Initially, the systems were chemical lasers, which get their power from a chemical reaction. They are very large pieces of equipment and are very fuel hungry, requiring a significant quantity of chemicals to drive them. The fuel is frequently toxic, requiring operators to don protective clothing.
Solid state lasers, in contrast, consist of a glass or ceramic material to generate a laser beam.
They are smaller, more compact and only require an energy input to generate the beam, although the energy required is still significant.
However, until recently, solid state lasers were not able to reach the same power levels as chemical lasers and so were not deemed suitable for military use.
Peter Felstead, editor of Jane's Defence Weekly, told BBC News that CIWS was the start of real world applications for military solid state lasers.
"OK, so a UAV isn't armoured, nor is it flying fast, but as you can see from the video they shot it down in flames," he said.
"That's the very beginnings of what we can expect to see as firms miniaturise their technology and make them more effective."
Speaking to BBC News, Raytheon Missile Systems' vice president, Mike Booen, said that the tests, performed in a maritime environment, were a big step forward for laser technology.
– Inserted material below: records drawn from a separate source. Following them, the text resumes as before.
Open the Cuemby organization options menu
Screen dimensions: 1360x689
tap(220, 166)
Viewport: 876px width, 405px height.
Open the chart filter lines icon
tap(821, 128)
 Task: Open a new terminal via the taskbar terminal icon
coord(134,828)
"We've tied this into Phalanx, the US Navy's anti-missile defence system that links a multiple barrelled 20mm Gatling gun to a radar guidance mechanism.
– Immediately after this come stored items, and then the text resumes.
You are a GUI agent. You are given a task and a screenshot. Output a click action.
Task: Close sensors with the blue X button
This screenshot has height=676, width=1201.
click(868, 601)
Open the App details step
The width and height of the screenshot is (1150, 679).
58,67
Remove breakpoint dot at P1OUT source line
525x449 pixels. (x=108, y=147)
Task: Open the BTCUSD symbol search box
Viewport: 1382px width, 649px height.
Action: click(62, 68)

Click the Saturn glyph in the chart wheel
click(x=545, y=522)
"This system is already installed in many ships, both in the US and other Nato nations, such as the Royal Navy.
"It functions as the last line of defence, so if you can fit a laser onto it, you have a longer reach and an unlimited magazine, cause it keeps on throwing out photons," he added.
Two problems that have dogged laser weapon development for some time are weather conditions and the target itself. Damp maritime air can absorb the laser energy before it reaches the target and - as developers discovered in the 1960s when trying to target Russian Mig aircraft - a reflective surface can negate much of the laser's effectiveness.
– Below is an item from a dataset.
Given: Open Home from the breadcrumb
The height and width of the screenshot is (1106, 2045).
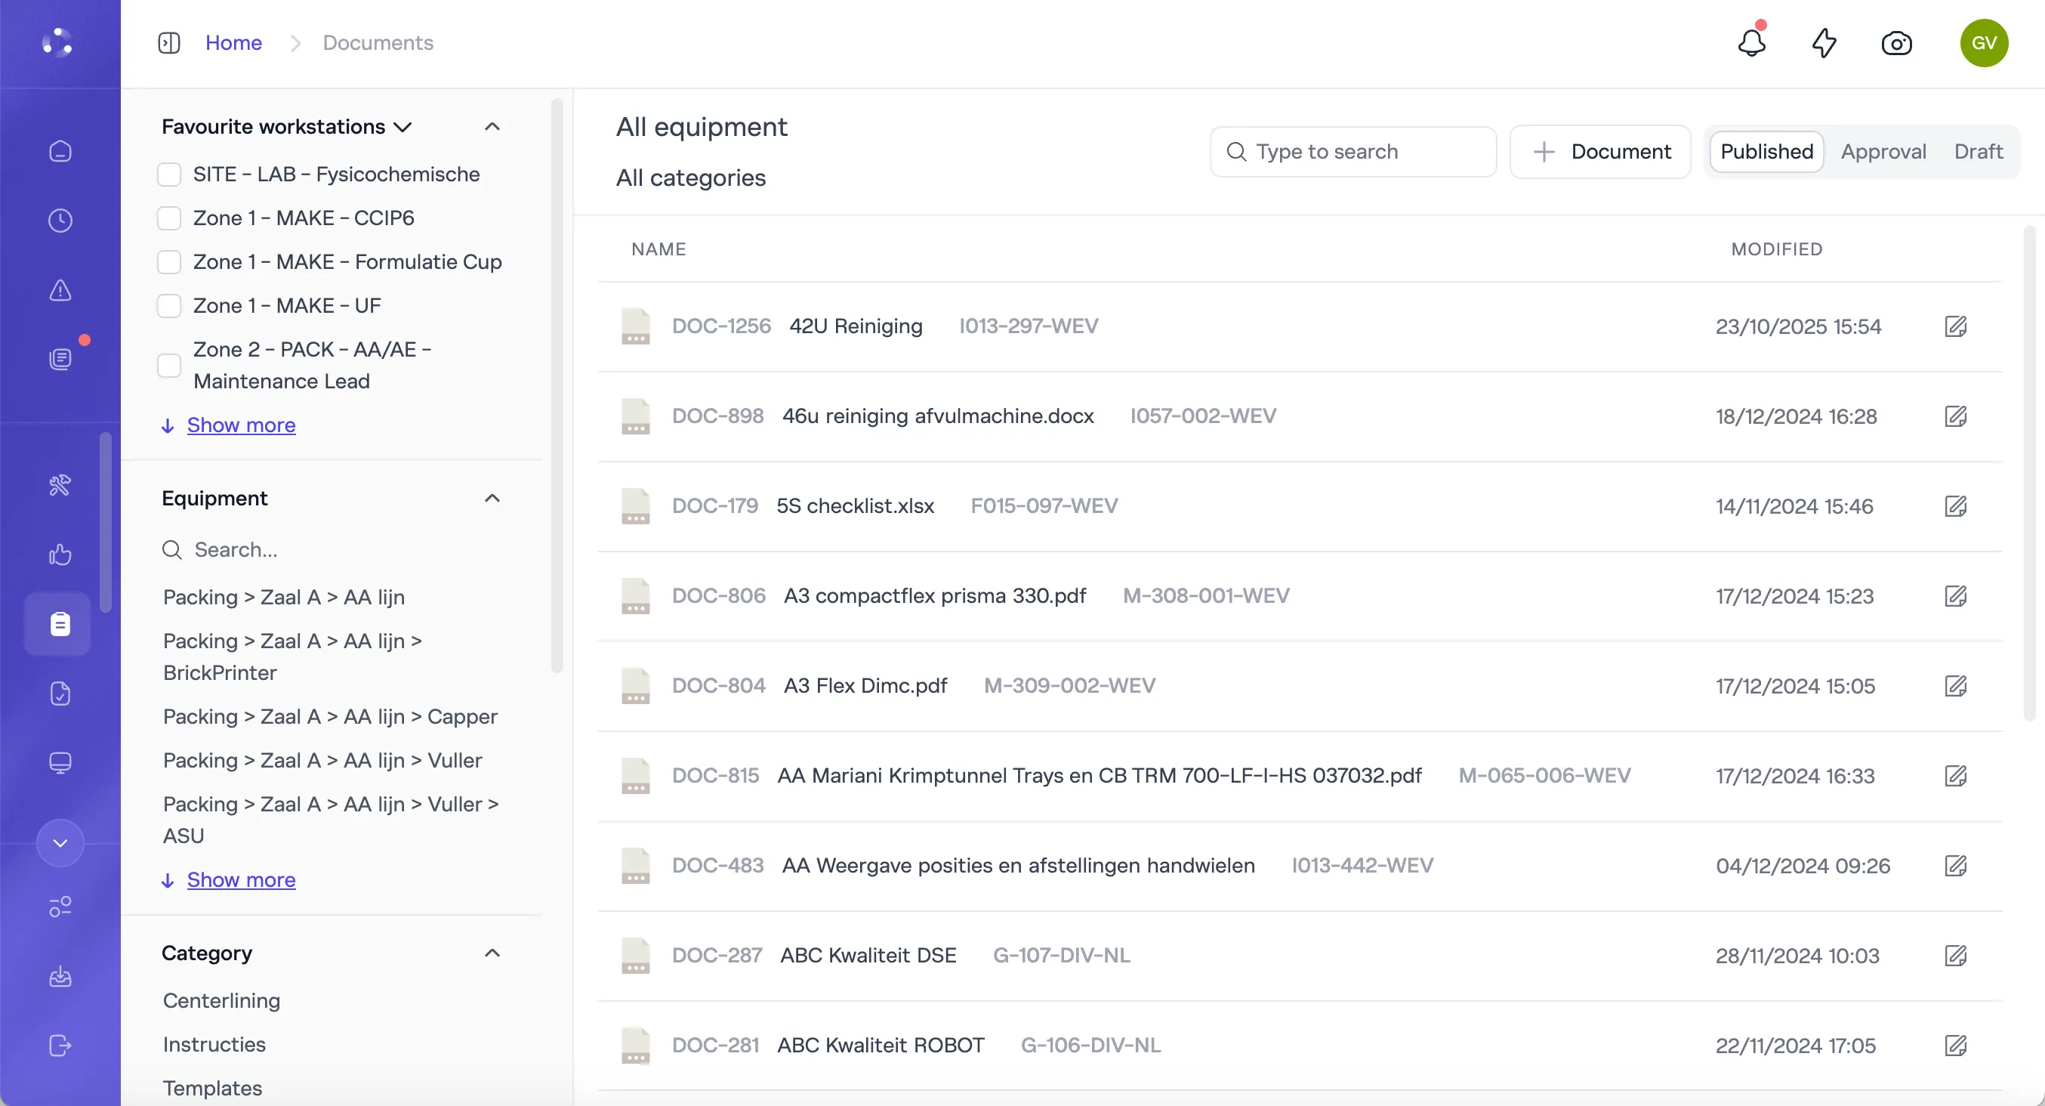Looking at the screenshot, I should point(233,42).
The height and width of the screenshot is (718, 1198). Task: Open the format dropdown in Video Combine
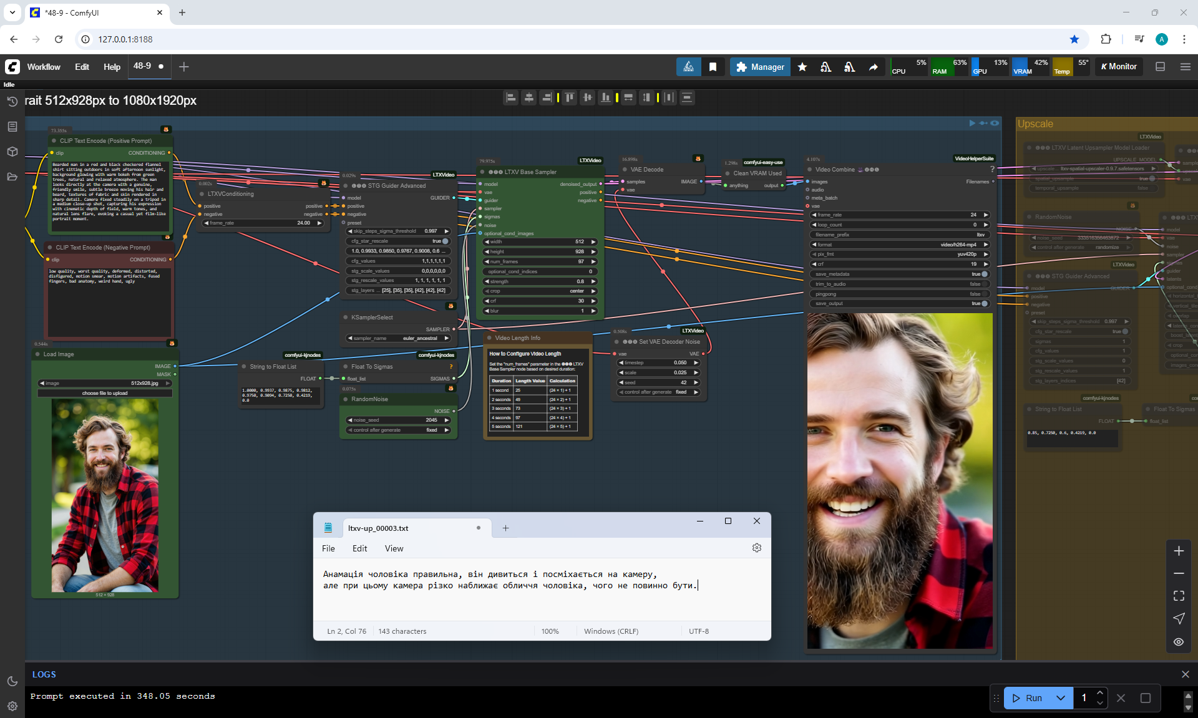[900, 245]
Mr Booen acknowledges this, but said that these problems could be overcome.
"Every material reflects, but you can overcome this with power; once you get over a certain threshold - measured in multiple kilowatts - then the laser does what it is designed to do," he said.
Mr Booen said that once a material started getting hot, it affected the reflective ability, making the target absorb more energy and eventually leading to its destruction.
In May, the firm knocked out a number of UAVs at the US Navy test range on San Nicolas Island off the coast of California.
Although Raytheon would not give details of the height, speed and range of the UAVs, saying that data "sensitive", it did say that the Navy wanted tests to be as realistic as possible, suggesting that the aircraft were behaving in the way military planners would expect them to.
"This is the first time a UAV threat has been targeted and neutralised in a marine environment," said Mr Booen
"On a ship, the laser can be mounted inside a ship and the beam fed up through fibre cables.
"It was a bad day for UAVs and a good one for laser technology," he added.
The firm is also working on a sister land based system that can be used to target mortar and rocket rounds.
"On land, it could be mounted in trailers so it has applications across the globe," said Mr Booen.
Mr Felstead agreed, saying it could have "great capability" as a last line of defence in many situations.
"There are numerous real world applications for a laser than can knock out airborne threats, especially mortars and rockets.
"Airbases in Afghanistan, the Green Zone in Baghdad or the border with Gaza and Israel could all potentially use something like this.
"We're still some way off being able to take out an [Intercontinental Ballistic Missile] missile with laser technology, but we're on the path to that," he added.